阿部真央 / まだいけます
デビューから10年が経ち、30歳を超え、アーティストとしての旬はとうに過ぎたと言われてもおかしくない時期。
そのタイミングで阿部真央が送りだした9枚目のアルバムは、「まだいけます」という自虐的なタイトルとは裏腹に、初期衝動的な勢いと同時に円熟味を持ち合わせ、トガりながらも優しさのある、むしろ最高傑作と呼んでいいほどの非常に優れた作品に仕上がっています。

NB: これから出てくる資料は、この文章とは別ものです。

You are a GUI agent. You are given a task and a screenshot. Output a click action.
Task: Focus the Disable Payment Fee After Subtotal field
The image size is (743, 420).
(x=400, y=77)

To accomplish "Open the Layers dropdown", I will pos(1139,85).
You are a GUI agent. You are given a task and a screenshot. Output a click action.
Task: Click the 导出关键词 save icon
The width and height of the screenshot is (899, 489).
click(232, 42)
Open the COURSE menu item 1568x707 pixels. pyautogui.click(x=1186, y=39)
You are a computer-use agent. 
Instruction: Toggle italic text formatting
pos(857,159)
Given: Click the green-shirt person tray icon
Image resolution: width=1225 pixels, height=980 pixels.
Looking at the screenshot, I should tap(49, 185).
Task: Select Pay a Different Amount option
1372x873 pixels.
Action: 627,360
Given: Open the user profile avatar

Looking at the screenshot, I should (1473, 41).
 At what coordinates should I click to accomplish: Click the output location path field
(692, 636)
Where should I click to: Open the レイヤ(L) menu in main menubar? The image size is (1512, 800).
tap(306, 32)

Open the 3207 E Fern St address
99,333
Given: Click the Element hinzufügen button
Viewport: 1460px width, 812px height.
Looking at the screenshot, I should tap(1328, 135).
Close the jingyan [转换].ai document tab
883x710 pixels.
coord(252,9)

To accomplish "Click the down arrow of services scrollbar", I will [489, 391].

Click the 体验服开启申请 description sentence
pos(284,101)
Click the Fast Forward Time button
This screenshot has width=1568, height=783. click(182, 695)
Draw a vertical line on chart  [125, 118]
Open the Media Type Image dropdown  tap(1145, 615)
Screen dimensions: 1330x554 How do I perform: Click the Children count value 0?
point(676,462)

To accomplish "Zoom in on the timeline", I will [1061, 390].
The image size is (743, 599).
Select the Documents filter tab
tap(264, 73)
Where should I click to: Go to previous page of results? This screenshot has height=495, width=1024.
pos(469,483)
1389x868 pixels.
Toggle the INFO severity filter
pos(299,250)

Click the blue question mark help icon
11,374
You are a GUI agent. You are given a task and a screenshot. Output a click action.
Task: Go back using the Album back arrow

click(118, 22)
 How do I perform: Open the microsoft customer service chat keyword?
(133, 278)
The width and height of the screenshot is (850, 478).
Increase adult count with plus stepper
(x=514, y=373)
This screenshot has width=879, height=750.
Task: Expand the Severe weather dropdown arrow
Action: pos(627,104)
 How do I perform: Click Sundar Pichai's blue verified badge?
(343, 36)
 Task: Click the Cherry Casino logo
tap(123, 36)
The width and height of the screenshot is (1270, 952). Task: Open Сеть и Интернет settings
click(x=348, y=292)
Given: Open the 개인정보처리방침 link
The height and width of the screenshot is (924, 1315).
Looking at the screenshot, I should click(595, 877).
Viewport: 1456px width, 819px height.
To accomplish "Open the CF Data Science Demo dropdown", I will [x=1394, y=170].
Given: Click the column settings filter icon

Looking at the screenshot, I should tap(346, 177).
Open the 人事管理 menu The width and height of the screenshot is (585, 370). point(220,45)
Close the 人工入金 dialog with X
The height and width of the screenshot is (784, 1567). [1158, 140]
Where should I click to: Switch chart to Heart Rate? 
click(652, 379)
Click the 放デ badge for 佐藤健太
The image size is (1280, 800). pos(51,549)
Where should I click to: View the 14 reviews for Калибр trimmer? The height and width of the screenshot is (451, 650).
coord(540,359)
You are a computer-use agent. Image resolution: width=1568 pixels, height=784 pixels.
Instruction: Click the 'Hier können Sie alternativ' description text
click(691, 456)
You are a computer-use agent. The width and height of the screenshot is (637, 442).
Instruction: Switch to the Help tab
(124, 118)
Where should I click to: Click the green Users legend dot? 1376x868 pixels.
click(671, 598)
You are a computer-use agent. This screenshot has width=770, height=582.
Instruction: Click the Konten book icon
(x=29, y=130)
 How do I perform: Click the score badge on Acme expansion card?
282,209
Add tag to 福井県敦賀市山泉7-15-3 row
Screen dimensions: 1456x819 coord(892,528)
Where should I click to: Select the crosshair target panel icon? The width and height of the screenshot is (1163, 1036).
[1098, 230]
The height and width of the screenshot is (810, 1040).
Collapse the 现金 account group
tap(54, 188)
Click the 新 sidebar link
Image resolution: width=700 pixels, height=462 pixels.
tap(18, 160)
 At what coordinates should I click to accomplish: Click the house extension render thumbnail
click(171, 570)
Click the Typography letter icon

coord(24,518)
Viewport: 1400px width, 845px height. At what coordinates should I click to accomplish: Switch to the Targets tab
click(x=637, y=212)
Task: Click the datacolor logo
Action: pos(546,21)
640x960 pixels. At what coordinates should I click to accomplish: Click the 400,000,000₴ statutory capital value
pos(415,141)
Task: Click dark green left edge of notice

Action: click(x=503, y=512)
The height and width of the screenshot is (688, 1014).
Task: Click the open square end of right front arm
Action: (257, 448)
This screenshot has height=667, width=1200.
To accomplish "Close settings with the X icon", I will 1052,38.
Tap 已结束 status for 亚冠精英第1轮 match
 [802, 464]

阿部真央という人はとにかく良いメロディを作るのが上手い人なのですが、今作はその才能が全編に渡って爆発しまくり、それを彩るアレンジもこれまでの作品と比べても疾走感のあるギターロック寄りになっており、個人的にグッと来ました。
そしてもう一つ凄いと思ったのが、基本的にやってる事がずっと変わってないということ。
力強く美しいメロディに載せられる、他社とのディスコミュニケーションや、アウトサイダーへの応援歌、様々な恋模様をテーマにした歌詞はデビュー当初から彼女の根幹にある物。
作品の構成で言えば、アルバムの最後はアコギの弾き語りで締めるというのも、ずっとやり続けている事です。
音楽性を大きく変えずに、ただひたすらに良い物を作り続けるというのは難しい事です。
陳腐化したり、アレンジの質が落ちたり、歌詞や、そもそもメロディがつまらなくなったり…。
しかし彼女の場合、同じ事を続けて陳腐化しながらも、常に良い物を作り続けていることが本当に凄い。
もちろん、「今回のアルバムは微妙だったな…」とか、「こんな曲、前にもあったよな」と思うこともありますが、作品のどこかに必ずフックとなる部分が何箇所かあって、最終的には、良いアルバムを聴いたと思わせる力があります。
魅力を磨いて磨いて磨き続けると、眩く輝くのだという事を見せつけてくれる稀有な例。
ぜひ多くの人に聴いて欲しい作品です。